Чувствуя в своих рассказах плохое, Надя пыталась оправдаться в том, что не могла отказывать использующему ее мужчине, и винила Игоря, своего ровесника, сына хороших друзей ее родителей, с которым была знакома с самого детства, и который стал у нее первым, когда она решила не отставать от своих школьных подруг. Но он учился не в Москве, и виделись они редко. А еще он увлекался непонятными ей альпинистскими походами, и с каждым годом она понимала его все меньше.

– Игорь весь в своих походах. Я для него как подружка. Я его так ждала всегда, когда приезжала к родителям на каникулы, а он придет пару раз, и все разговоры – где был и куда снова пойдет. Однажды, правда, приезжал ко мне в Москву, – что-то нашло на него, захотелось. Но мне такая близость совсем не нравилась, хотелось красивых отношений, внимания. А Толя, хоть и умеет воспользоваться, видит во мне женщину. Он умеет дарить подарки, всегда готов встретить, проводить. Сюда меня тоже провожал, отвез в аэропорт.

Игорь был дополнительной каплей, распалявшей Ивана Антоновича, а он все никак не мог найти удобного местечка. Вокруг было безлюдно и сыро. Невысокие и некрасивые деревца с белесой расплетающейся корой и паутиной между засыхающими ветками отпугивали. Травка под ними была редкая, садиться на нее не хотелось, – еще и потому, что глина вокруг была утыкана следами лошадиных и бараньих копыт, кругами и шариками навоза. Наде не хотелось идти дальше, да и Ивану Антоновичу было здесь неуютно. Он крепко обнял ее, пытаясь успокоить и ее, и себя, но, ощупывая податливое Надино тело, больно сжал ее грудь.
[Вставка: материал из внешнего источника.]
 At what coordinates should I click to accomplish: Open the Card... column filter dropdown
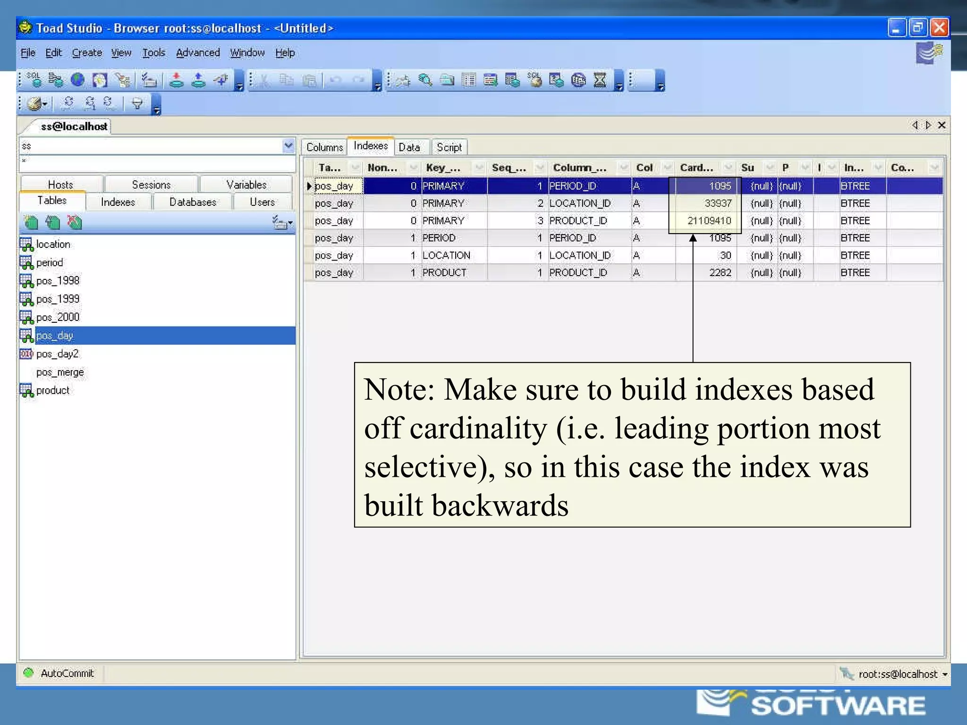click(728, 168)
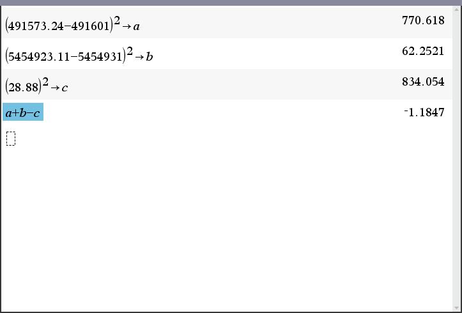Image resolution: width=462 pixels, height=313 pixels.
Task: Click the number 491573.24 in the first expression
Action: (x=36, y=26)
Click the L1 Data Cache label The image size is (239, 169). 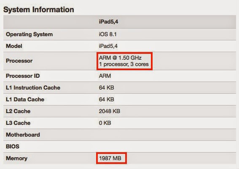click(25, 99)
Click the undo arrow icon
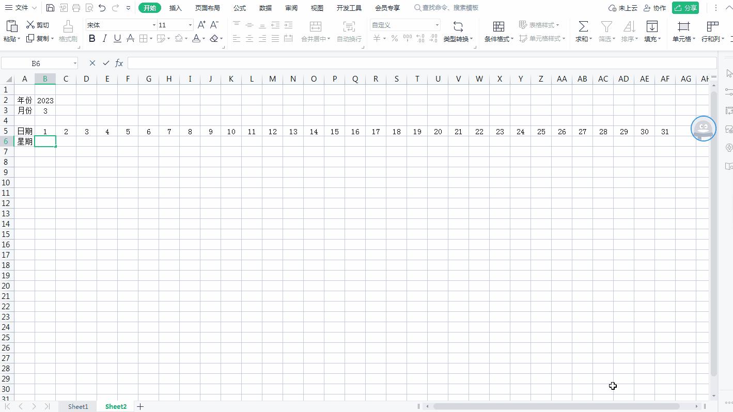Screen dimensions: 733x412 [x=101, y=7]
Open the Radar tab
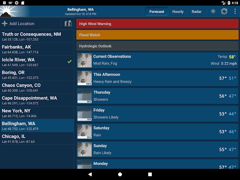Image resolution: width=240 pixels, height=180 pixels. tap(196, 12)
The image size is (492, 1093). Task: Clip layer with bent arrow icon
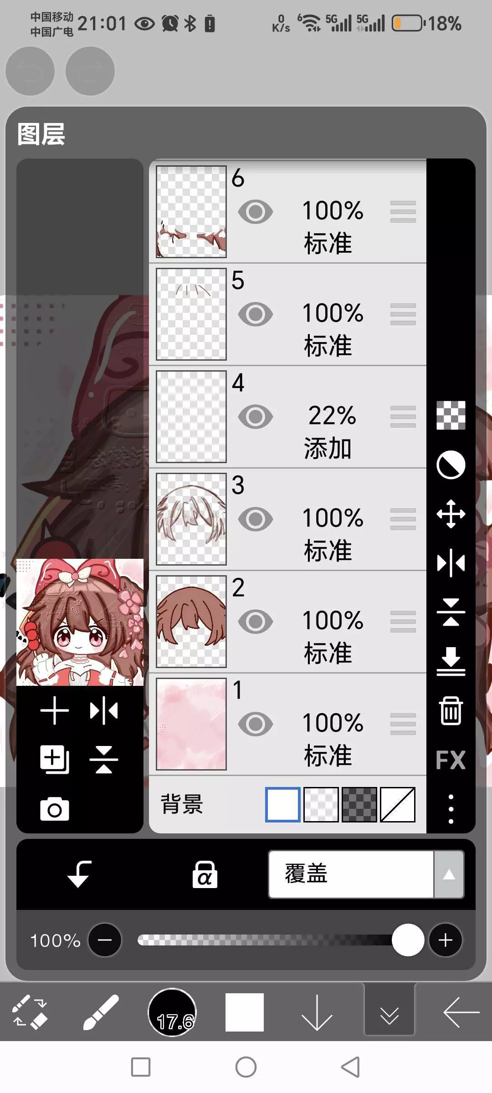point(80,874)
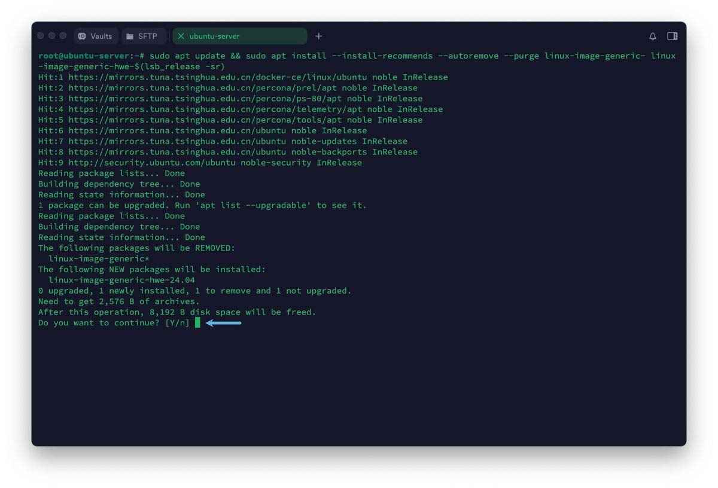Click the linux-image-generic-hwe-24.04 package name
Viewport: 718px width, 488px height.
121,280
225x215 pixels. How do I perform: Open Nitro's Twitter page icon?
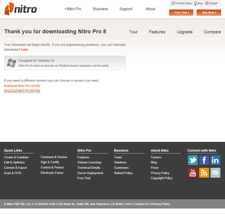pyautogui.click(x=192, y=160)
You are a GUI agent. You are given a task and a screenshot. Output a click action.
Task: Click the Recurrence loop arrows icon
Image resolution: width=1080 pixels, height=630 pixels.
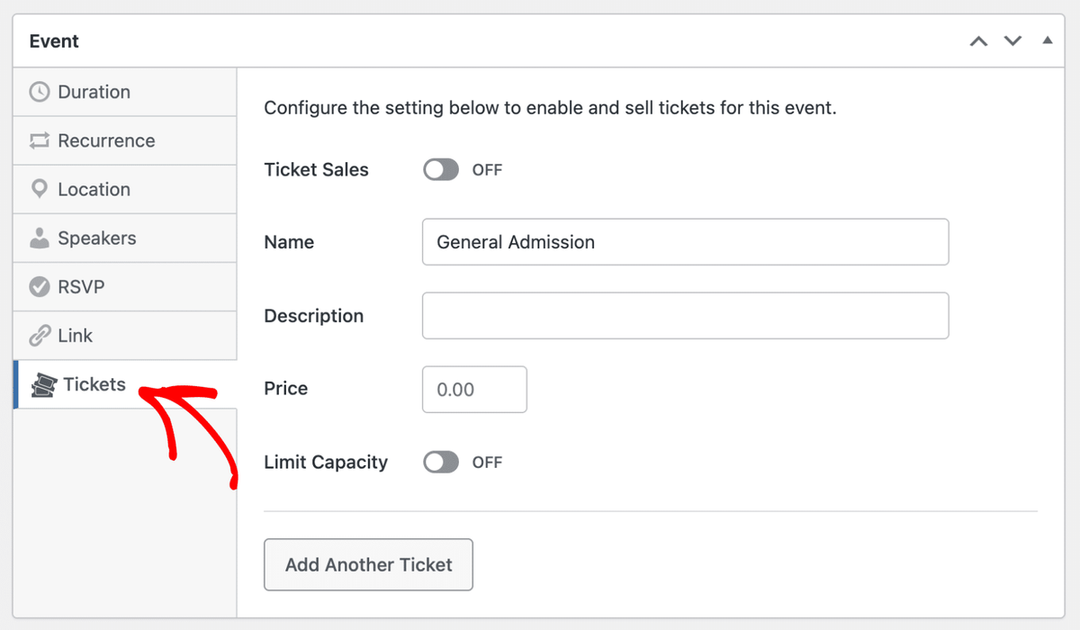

Она отшатнулась, уперевшись в него кулачками, и дурные мысли Ивана Антоновича отступили.

На другой день он уговорил ее пойти загорать в Третье ущелье. По утреннему холодку, в тени высоких прибрежных скал, они дошли туда за час. Пока шли, Надя рассказывала о вчерашних событиях.

– Девчонки опять после отбоя принимали Гошу с другом. Свет выключили и разделись. Лариска друга к себе на кровать затянула обниматься, а остальные дуры в простынях сгрудились перед Гошей с гитарой.
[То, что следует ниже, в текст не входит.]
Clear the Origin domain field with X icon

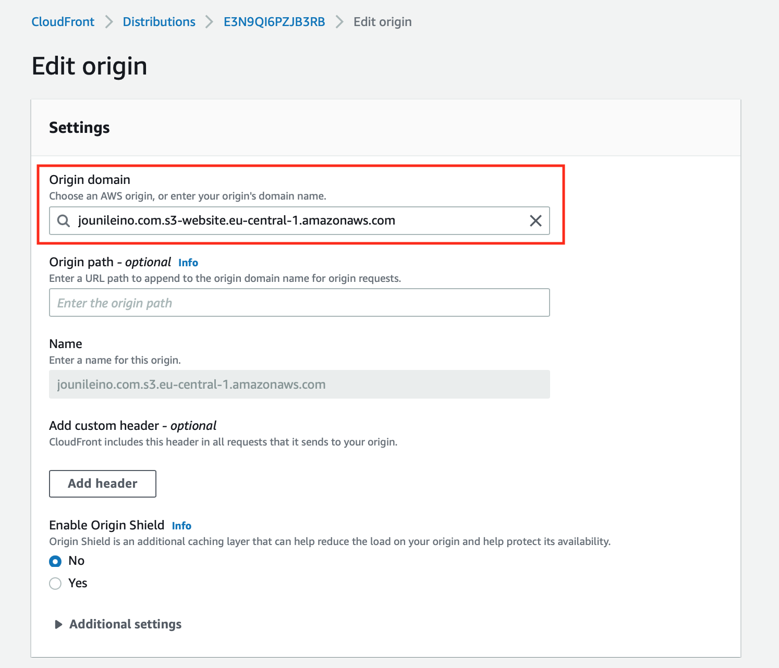[535, 221]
– Голос у него такой томный, сладкий, дрожит. Девки наши балдеют, а мне смешно – и от его расстроенной гитары и от французского – не могу. Ты бы слышал его прононс!

– Для меня что армянский, что французский, – сказал Иван Антонович. – Я и не знал, что ты понимаешь по-французски.
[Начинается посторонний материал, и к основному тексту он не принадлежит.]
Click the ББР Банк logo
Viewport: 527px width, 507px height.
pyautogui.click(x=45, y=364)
– Просто у нас в школе была хорошая учительница, а язык мне всегда нравился. Он такой горячий. И еще у меня музыкальный слух, и я все песни Дассена разучила. А тут и в такт не всегда попадает, и гнусавит вдобавок. В общем, я терпела, терпела и не вытерпела – рассмеялась. А он, дурачок, подумал, что я с ним заигрываю. "Иди, – говорит, – к нам, сладкая. Следующую песенку посвящаю только тебе".

– Ты пошла?

– Нет, конечно, не переживай. Там без тебя полно защитников. Я говорю: "Ты сначала научись, а потом заманивай". Он, конечно, обиделся: "Ко мне нареканий не было. Девушкам очень даже нравится". Я говорю: "Вот им песенки и посвящай. И вообще, я не сладкая, и я сплю". И Лариска ему говорит: "Гоша, зря стараешься. У нее любовь".

– Так он отстал от тебя? – спросил Иван Антонович.

– Отстал, конечно. Очень я ему нужна. Там много желающих. На лежаках забавляться. Как оторванные, даже противно.

– Чем забавляются, где, когда? – заинтересовался Иван Антонович.

– Тем самым. На лежаках, которые выносят сушить на бетонные ступеньки около пляжа. Под утро, когда все спят.

– Но откуда ты знаешь? И что там могут делать? Там все на виду. Это Лариса фантазирует!

– При чем тут Лариса, об этом все говорят! – посмеялась над ним Надя и с превосходством женского всезнания подытожила. – А тебе об этом лучше не знать. Чтобы тебя не выносило, как меня в десятом классе, когда я пела в хоре.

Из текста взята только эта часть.